No. Losing your job in Saskatchewan does not automatically lower your child support obligation. Your existing order remains fully enforceable until a judge varies it or the Child Support Recalculation Service issues a new amount. Until then, the original payment is due each month, and any unpaid amount becomes arrears that the Maintenance Enforcement Office can collect indefinitely.

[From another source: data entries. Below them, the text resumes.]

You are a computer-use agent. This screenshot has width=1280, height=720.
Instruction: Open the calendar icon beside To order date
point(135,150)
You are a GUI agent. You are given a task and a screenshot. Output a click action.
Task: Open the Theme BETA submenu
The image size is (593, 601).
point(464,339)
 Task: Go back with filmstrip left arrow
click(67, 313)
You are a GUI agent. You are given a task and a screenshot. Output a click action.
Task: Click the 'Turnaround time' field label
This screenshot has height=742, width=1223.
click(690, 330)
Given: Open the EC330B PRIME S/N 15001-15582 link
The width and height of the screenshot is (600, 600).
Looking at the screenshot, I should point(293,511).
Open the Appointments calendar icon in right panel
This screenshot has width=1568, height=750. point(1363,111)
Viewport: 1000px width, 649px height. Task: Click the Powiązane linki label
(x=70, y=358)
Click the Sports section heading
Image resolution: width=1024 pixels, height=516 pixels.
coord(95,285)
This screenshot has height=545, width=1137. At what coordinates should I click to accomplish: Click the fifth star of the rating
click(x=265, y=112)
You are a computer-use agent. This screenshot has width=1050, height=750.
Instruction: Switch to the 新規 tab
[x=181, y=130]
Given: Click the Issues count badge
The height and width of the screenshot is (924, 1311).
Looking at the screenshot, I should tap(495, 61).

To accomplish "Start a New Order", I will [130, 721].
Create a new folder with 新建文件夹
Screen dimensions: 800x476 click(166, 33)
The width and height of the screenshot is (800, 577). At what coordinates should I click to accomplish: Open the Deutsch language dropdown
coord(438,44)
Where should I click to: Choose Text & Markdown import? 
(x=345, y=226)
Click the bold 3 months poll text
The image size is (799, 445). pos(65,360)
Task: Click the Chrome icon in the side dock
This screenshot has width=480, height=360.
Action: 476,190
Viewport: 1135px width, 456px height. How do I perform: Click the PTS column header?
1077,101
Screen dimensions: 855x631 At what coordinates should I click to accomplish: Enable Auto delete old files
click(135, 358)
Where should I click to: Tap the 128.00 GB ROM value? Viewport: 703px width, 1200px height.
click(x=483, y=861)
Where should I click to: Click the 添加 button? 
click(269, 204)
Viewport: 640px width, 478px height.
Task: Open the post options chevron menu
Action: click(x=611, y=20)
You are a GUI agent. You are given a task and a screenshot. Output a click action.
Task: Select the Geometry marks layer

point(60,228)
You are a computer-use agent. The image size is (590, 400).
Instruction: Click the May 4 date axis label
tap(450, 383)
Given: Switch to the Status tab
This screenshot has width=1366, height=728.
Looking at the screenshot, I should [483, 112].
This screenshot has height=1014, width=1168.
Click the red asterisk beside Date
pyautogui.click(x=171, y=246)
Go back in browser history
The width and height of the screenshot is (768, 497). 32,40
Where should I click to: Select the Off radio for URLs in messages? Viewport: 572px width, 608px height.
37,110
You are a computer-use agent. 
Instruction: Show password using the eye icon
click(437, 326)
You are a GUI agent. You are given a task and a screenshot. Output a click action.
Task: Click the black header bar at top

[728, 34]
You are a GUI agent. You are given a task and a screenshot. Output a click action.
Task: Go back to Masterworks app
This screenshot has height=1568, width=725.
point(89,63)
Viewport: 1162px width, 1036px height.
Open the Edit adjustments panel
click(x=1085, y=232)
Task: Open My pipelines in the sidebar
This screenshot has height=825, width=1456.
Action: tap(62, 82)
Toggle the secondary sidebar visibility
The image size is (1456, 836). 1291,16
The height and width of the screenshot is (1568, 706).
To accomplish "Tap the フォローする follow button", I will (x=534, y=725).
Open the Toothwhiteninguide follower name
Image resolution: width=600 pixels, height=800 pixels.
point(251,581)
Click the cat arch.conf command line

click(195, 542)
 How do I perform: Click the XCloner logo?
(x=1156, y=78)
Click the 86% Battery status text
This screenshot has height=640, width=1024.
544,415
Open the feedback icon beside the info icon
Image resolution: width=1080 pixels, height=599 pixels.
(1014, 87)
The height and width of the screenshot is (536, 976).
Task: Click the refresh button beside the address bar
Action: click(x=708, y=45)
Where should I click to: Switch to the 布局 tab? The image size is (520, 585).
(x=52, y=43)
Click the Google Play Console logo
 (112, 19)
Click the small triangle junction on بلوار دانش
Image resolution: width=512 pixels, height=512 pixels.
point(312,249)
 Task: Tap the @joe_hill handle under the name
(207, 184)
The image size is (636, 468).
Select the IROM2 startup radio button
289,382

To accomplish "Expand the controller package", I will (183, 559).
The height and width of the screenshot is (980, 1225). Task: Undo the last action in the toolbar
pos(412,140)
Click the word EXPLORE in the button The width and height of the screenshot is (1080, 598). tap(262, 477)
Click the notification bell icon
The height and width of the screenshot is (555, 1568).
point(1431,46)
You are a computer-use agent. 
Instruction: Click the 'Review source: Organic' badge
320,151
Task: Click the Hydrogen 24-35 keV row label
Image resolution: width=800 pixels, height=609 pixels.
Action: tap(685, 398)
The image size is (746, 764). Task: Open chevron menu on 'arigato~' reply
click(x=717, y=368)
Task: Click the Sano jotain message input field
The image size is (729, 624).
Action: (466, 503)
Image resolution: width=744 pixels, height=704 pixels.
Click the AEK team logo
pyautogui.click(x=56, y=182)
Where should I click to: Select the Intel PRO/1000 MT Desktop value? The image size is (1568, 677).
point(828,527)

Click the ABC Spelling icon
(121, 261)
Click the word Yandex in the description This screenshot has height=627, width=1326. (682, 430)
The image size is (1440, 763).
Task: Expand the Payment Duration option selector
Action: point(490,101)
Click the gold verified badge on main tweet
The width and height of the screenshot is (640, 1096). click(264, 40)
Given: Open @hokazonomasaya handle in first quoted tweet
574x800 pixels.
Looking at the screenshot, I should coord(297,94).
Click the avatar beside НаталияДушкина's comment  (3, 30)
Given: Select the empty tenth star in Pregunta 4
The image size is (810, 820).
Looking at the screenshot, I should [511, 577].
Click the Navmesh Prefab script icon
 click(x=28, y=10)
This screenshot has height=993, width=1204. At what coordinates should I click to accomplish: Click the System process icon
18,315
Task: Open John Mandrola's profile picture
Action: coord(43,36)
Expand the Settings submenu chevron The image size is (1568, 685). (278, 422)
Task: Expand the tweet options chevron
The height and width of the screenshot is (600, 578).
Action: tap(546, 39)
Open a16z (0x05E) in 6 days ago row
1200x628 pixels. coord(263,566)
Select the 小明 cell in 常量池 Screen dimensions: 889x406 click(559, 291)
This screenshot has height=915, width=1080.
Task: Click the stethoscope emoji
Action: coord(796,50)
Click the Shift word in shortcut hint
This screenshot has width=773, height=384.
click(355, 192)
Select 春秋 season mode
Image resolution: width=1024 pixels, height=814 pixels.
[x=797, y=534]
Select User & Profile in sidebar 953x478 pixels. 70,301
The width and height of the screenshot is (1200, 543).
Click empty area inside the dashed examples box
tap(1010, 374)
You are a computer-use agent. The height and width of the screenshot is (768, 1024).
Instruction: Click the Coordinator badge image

Many parents assume that because their income dropped to zero, their support obligation pauses automatically. It does not. Saskatchewan law treats every child support order as binding until formally changed. If you stop paying because you can't afford child support, the missed payments convert into legally enforceable arrears. The Maintenance Enforcement Office (MEO) can garnish future wages, intercept federal payments such as tax refunds, place liens on property, suspend your driver's licence, and deny passport renewal. This is why a child support job loss situation demands immediate formal action rather than a unilateral decision to reduce or stop payments.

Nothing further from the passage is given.